TESTO FORNITO:
E' innegabile che alcune grosse case editrici e influenti organi di stampa d'orientamento liberal (come il "Berliner Tageblatt", la "Vossische Zeitung" e la "Frankfurter Zeitung") sono diretti da ebrei. Cosi' come ebrei sono numerosi giornalisti, critici teatrali, musicali, artistici e letterari, nonche' i responsabili di importanti gallerie d'arte e di altri centri culturali. Ma sia chiaro: nella vita politica di Weimar, se si escludono i primissimi tempi, gli ebrei svolgono una parte piuttosto irrilevante.  I primi e ultimi politici ebrei di qualche peso della neonata Repubblica sono Walther Rathenau (1867-1922; ministro della Ricostruzione nel 1921 e degli Esteri nel 1922, anno in cui viene assassinato da estremisti di destra) e Rudolf Hilferding (1877-1941; ministro socialdemocratico delle Finanze nel 1923 e nel 1928-29, morto suicida in Francia durante la seconda guerra mondiale, allorche' la polizia del regime di Vichy lo consegnera' ai carnefici di Hitler).
E' vero che il Partito comunista tedesco viene costituito grazie al contributo decisivo di ebrei; ma con l'avvento a Mosca dello stalinismo essi sono presto rimossi dai vertici dell'organizzazione, proprio come nell'Urss. E nelle elezioni del 1932, quando il partito presenta cinquecento candidati riuscendo a farne eleggere un centinaio, neppure uno di questi e' ebreo.
Secondo un'indicazione di Klaus Voigt, durante la Repubblica di Weimar gli ebrei votano in prevalenza per i partiti liberali. Nella fase finale della  Repubblica, quando ormai la dimensioni di questi partiti sono ridotte ai minimi termini, gli ebrei vanno spostando i loro suffragi verso il partito socialdemocratico e a volte persino verso il partito cattolico di centro.
Simili orientamenti elettorali non sono legati tanto al fatto che gli ebrei si riconoscano nei programmi politici di questi due partiti, quanto al fatto che, negli auspici dell'elettorato ebraico, tali partiti dovrebbero essere in grado di difendere la Repubblica contro il nazionalsocialismo. Correnti nazionaliste e autoritarie non trovano molto seguito fra gli ebrei; le adesioni rimangono essenzialmente limitate alla Lega dei soldati ebrei combattenti al fronte (Reichsbund Juedischer Frontsoldaten) e all'Associazione degli ebrei  tedeschi nazionalisti (Verband Nationaldeutscher Juden), che sono l'espressione di orientamenti ultra-assimilatori e tentano persino, senzasuccesso, di allacciare contatti con i nazionalsocialisti.

COMPITO ASSEGNATO A:
Riscrivi il passo del testo sugli ebrei nella Repubblica di Weimar da "Secondo un'indicazione di" a "cattolico di centro.", sostituendo "partito socialdemocratico" con "partito socialista".

ELENCO DEI DATI:
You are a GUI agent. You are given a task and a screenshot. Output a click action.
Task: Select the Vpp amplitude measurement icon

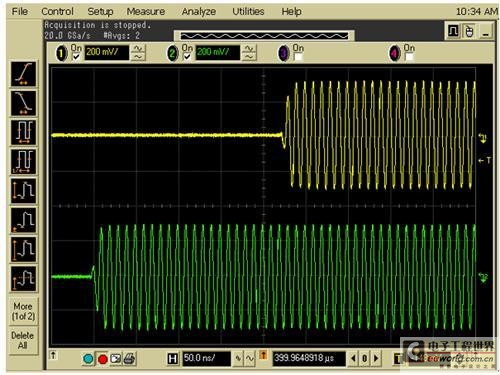[23, 191]
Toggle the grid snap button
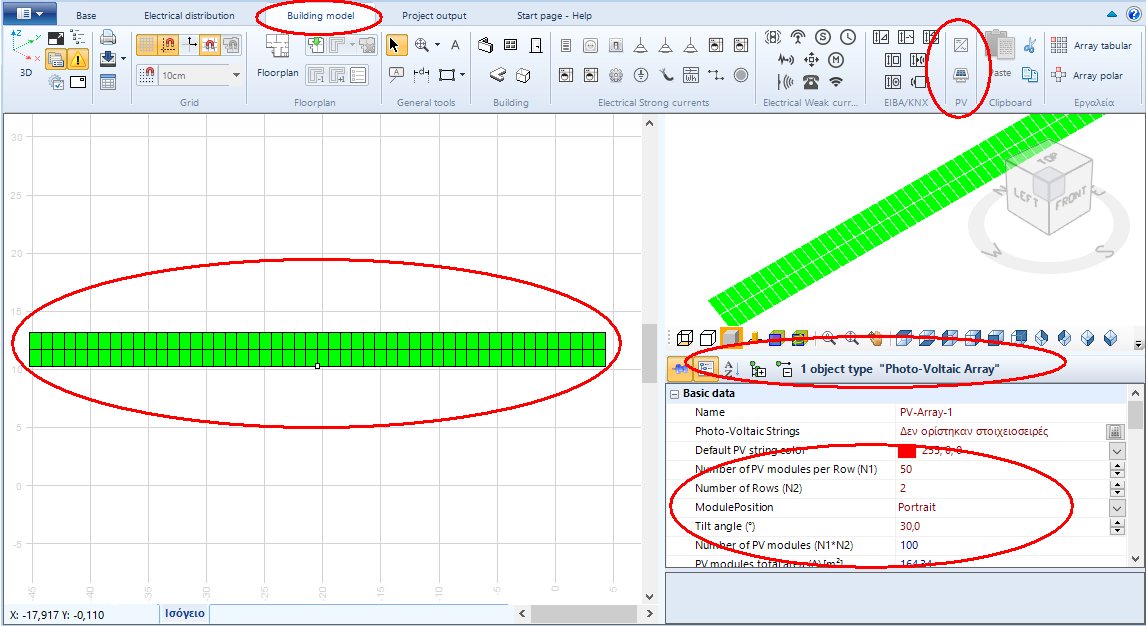The image size is (1146, 626). click(169, 42)
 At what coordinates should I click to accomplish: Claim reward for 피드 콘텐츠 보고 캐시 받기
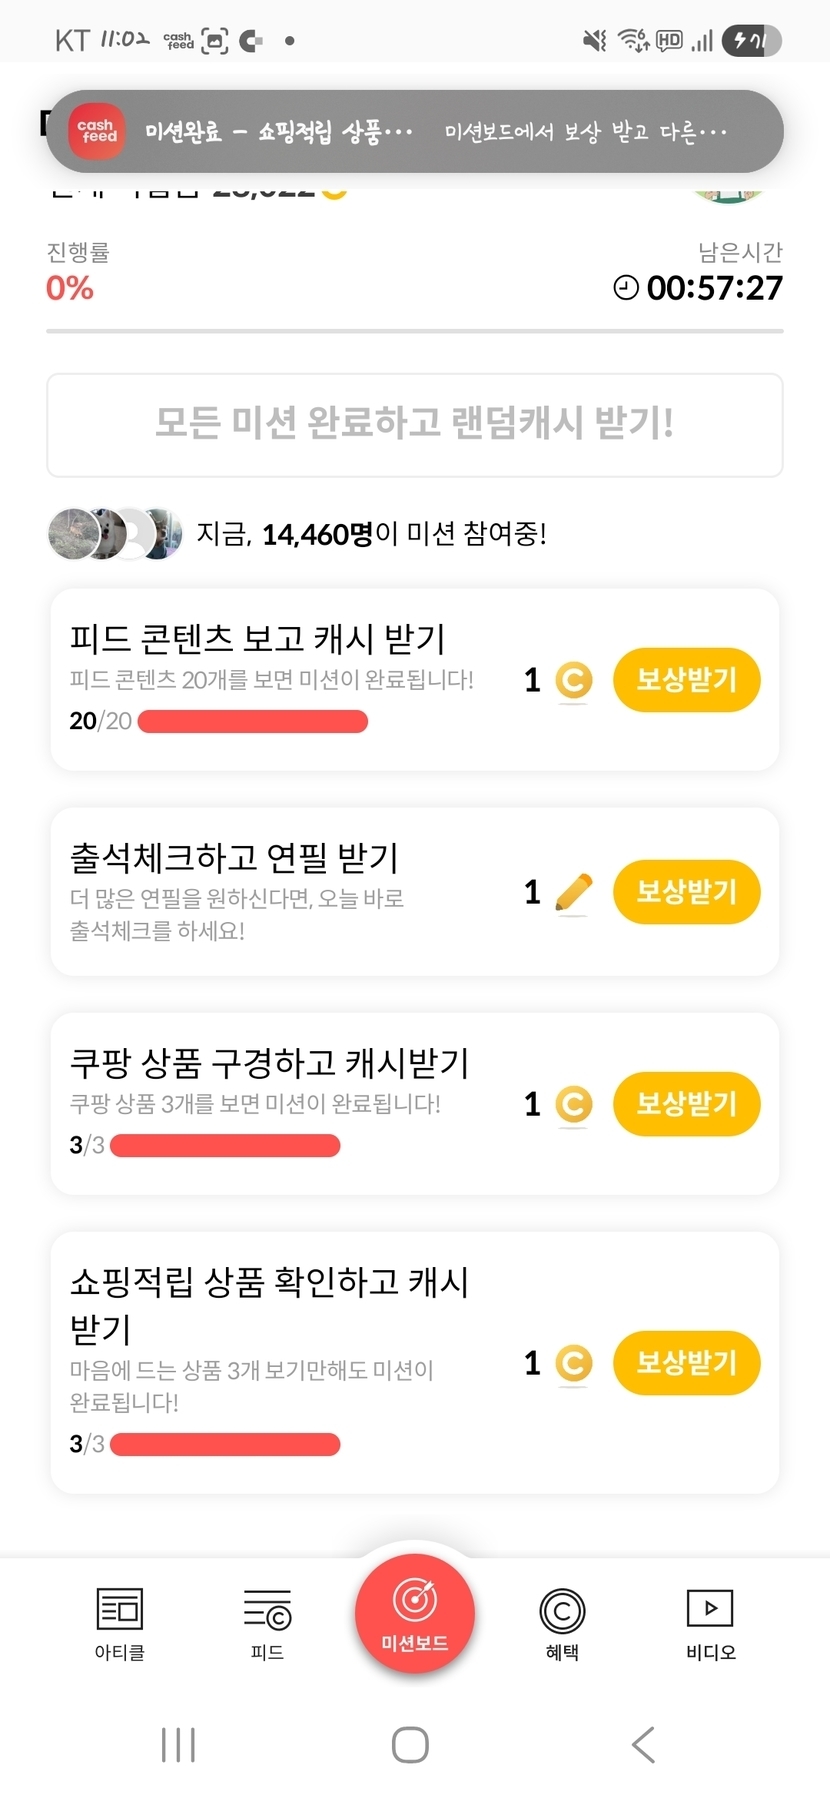pos(686,680)
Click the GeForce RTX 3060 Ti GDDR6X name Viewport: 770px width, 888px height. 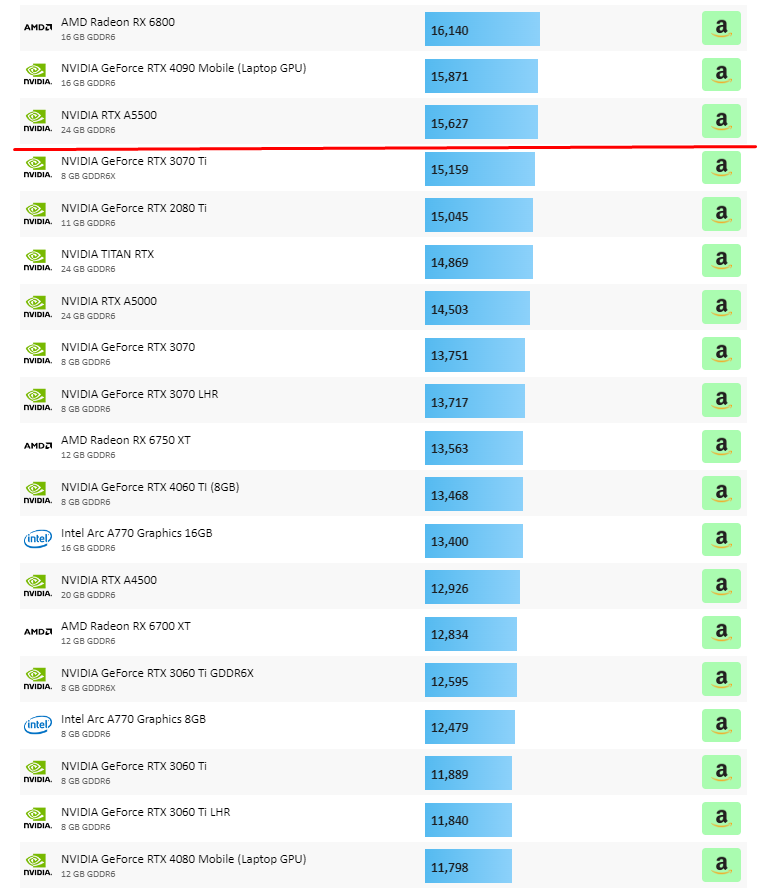tap(157, 673)
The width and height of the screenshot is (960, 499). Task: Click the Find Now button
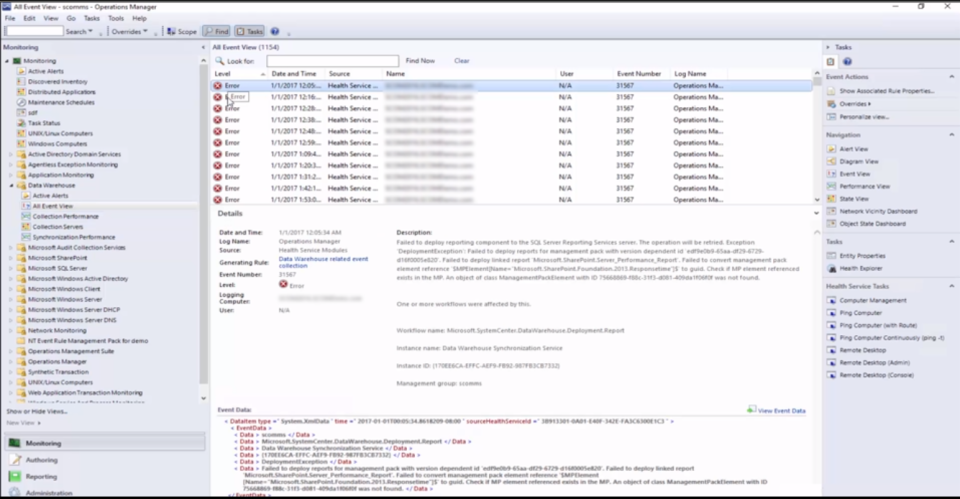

COMPITO ASSEGNATO B:
Estrai dall'elenco ogni riga che contiene la parola "screenshot".

RISPOSTA CORRETTA A:
Secondo un'indicazione di Klaus Voigt, durante la Repubblica di Weimar gli ebrei votano in prevalenza per i partiti liberali. Nella fase finale della  Repubblica, quando ormai la dimensioni di questi partiti sono ridotte ai minimi termini, gli ebrei vanno spostando i loro suffragi verso il partito socialista e a volte persino verso il partito cattolico di centro.

RISPOSTA CORRETTA B:
You are a GUI agent. You are given a task and a screenshot. Output a click action.
The width and height of the screenshot is (960, 499). Task: Click the Find Now button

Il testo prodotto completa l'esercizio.